Recycling effort pays off

Public costs: Major contractor to exit business, but city and counties must continue valuable programs.

September 29, 2001

RECYCLING depends on more than government mandates and feel-good public participation. It depends on a willingness to pay the price to keep the system running.

That price of operations will likely be going up, with news that a major recycling company serving three metro counties and Baltimore City is quitting the business.

These jurisdictions will have to find other firms to collect and recycle their mountains of used paper, glass and plastic. And there is disappointingly little competition for such contracts, with still-limited markets for reusing these discarded materials.

At the same time, public acceptance and even demand for recycling programs is growing. Over a quarter of the country's municipal waste is reused or recycled.

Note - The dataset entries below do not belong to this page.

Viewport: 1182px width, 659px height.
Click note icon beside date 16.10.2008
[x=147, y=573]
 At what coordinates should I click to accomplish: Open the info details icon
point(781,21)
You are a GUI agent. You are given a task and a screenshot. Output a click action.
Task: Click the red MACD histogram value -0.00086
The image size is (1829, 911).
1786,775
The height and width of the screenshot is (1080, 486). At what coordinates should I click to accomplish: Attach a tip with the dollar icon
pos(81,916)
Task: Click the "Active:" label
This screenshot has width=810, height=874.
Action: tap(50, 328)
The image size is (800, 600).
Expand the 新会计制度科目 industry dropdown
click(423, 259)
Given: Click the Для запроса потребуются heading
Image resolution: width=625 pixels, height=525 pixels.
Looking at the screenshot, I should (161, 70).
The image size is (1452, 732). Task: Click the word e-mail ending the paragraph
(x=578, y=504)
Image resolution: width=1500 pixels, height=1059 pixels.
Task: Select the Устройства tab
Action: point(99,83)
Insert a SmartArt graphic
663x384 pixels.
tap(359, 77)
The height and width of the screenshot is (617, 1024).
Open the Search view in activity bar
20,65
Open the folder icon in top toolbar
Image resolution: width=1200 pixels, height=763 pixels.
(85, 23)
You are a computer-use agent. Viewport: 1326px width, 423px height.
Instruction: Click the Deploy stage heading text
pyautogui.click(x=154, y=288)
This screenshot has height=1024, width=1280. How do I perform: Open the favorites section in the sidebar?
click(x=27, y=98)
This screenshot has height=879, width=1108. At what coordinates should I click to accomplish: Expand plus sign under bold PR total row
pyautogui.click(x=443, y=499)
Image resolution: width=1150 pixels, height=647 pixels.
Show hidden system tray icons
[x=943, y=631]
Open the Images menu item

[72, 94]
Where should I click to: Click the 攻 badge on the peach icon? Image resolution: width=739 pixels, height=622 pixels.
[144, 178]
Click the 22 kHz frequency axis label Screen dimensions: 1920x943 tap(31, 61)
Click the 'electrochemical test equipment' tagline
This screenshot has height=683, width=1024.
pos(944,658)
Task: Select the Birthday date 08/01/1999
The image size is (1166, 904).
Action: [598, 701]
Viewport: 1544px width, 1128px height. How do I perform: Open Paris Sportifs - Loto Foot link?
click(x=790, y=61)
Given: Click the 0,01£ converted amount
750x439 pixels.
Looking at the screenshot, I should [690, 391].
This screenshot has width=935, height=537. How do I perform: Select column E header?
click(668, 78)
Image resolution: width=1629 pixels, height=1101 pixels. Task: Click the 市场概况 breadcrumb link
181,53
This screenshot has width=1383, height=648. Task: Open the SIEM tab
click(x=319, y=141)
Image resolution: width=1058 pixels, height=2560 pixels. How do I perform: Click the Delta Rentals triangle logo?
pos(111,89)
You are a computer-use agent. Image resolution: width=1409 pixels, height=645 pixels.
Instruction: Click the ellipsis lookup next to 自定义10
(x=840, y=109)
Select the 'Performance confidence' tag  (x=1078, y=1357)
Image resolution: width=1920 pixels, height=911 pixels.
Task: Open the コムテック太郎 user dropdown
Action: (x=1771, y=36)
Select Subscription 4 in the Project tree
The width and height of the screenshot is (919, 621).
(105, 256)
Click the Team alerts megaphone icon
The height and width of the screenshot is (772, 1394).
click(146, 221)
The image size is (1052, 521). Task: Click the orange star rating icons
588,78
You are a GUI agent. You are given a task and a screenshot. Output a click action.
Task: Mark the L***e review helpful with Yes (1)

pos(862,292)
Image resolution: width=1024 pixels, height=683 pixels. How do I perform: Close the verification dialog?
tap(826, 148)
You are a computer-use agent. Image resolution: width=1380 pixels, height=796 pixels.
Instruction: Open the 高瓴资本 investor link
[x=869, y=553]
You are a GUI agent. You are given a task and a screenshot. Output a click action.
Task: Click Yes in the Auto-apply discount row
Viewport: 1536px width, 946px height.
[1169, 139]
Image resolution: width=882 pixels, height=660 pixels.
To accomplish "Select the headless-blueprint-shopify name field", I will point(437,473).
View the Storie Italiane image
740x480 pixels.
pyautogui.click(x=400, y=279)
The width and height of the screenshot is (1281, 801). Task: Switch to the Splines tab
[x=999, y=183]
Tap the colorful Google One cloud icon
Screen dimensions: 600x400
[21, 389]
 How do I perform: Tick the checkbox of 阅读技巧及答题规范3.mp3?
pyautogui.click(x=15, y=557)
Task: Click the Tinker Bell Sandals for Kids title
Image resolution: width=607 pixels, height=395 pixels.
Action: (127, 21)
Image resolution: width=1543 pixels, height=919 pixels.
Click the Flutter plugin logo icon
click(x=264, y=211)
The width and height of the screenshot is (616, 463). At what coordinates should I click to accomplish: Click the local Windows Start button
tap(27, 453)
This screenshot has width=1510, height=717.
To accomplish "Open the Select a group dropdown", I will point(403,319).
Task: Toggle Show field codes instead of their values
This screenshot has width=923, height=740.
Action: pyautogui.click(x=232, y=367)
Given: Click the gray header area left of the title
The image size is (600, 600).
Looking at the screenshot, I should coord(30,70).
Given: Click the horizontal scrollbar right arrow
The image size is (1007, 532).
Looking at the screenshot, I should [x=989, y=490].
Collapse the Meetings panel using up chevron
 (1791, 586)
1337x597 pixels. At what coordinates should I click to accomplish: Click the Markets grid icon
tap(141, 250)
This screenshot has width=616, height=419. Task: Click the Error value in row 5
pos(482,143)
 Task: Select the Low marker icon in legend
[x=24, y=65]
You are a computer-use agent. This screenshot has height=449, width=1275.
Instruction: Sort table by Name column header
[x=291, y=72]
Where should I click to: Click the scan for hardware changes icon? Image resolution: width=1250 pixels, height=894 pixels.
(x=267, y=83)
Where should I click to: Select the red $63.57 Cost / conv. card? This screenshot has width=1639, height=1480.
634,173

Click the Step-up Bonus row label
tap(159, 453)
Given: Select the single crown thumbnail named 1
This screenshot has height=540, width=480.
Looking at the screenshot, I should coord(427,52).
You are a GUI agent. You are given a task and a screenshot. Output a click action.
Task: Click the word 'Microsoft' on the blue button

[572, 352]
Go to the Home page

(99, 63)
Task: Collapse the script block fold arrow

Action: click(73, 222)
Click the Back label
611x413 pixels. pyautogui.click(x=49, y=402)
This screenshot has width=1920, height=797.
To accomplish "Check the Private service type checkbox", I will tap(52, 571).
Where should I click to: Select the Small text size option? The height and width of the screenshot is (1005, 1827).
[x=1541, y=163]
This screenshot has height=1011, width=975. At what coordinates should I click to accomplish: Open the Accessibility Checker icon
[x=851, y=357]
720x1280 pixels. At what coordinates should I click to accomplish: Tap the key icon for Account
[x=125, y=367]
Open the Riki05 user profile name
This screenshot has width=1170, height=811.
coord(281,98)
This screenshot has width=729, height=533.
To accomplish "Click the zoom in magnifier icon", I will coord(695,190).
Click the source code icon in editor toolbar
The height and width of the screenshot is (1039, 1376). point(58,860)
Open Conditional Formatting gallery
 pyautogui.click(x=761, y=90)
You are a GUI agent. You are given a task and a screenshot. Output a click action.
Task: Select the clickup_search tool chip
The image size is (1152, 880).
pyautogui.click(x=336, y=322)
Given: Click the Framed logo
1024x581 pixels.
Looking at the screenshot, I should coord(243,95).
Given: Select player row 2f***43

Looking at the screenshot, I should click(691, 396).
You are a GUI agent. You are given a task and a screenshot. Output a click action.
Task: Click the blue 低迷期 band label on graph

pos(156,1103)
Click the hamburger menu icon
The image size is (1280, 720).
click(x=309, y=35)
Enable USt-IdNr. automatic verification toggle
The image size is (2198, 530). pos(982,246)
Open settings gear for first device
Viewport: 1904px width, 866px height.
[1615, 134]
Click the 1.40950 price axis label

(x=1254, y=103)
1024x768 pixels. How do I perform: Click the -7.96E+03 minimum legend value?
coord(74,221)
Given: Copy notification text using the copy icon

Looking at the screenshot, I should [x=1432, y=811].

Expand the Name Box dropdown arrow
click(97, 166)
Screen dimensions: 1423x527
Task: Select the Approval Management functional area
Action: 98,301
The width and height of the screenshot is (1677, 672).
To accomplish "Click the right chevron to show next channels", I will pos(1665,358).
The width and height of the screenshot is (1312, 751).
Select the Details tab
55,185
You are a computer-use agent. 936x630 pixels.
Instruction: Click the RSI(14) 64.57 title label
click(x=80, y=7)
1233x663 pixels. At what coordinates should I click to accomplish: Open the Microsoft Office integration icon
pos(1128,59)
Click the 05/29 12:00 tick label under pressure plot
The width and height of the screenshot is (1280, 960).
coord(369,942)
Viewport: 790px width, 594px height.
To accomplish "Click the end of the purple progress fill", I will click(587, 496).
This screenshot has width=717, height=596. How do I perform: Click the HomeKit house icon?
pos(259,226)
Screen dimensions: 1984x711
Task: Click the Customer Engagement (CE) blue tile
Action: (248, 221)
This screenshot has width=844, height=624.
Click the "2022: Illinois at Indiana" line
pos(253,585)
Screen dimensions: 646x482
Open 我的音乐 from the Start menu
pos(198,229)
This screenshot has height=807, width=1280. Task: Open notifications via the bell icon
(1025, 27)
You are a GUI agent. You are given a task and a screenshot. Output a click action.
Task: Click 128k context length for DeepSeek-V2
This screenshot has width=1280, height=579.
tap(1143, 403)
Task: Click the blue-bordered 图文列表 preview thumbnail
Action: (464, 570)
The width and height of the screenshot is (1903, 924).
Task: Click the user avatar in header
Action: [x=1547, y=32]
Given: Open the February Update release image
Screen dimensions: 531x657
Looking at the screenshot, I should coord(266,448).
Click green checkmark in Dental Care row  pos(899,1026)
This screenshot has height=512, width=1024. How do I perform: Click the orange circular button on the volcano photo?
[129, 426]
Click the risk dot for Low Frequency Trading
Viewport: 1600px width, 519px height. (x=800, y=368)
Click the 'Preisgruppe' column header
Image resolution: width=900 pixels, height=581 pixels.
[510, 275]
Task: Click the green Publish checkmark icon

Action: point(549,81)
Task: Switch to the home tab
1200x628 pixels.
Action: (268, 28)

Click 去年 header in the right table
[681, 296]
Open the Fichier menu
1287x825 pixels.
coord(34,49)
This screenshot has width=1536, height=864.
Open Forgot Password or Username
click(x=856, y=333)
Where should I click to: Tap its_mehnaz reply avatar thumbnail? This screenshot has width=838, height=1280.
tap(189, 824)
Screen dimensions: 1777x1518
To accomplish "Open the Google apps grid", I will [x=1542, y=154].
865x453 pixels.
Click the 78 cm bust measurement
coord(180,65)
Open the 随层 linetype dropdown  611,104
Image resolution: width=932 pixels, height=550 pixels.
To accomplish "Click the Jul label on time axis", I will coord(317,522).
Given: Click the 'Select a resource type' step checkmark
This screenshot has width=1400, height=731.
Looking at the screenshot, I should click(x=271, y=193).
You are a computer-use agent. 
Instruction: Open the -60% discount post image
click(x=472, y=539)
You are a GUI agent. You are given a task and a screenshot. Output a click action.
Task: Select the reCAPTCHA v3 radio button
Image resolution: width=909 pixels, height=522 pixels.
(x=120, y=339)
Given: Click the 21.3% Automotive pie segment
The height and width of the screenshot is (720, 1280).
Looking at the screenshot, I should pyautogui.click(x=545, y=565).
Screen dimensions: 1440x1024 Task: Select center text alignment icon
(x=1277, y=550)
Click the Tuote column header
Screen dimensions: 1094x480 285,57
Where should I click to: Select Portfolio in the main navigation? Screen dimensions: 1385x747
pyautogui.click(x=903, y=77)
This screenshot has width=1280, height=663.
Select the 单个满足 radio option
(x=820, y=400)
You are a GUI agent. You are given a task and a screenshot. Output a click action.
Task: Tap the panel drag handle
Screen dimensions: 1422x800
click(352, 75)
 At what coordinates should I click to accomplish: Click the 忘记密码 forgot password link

In Maryland, that recycling rate is higher, thanks to state law requiring county programs. But each jurisdiction determines how to meet the law and how to finance its recycling effort.

Private contractors like Partners Quality Recycling Services Inc. of Middle River play a major role. That firm, which has contracts with the city and Harford, Howard and Carroll counties, says it will exit the industry as those agreements expire. Carroll and Harford can wait until 2003, but Howard County and Baltimore have to find an alternative vendor in less than a year.

The impact will likely be higher trash collection fees for individuals and higher disposal costs for local governments. Maybe even a cutback in curbside collections.

That could result in less "recyclable" waste collected, with more going into legal landfills or illegally dumped or burned.

And that would be a greater economic loss for the community. Because the primary aim of recycling programs is to avoid the even more costly, and environmentally destructive, option of throwing everything into landfills.

Landfills cost more per ton to build and operate than even highly subsidized recycling programs. It's ever harder to find sites for landfills that can meet demanding environmental and health standards.

Recycling saves, economically and environmentally. That's why the effort, and public financial support, must continue.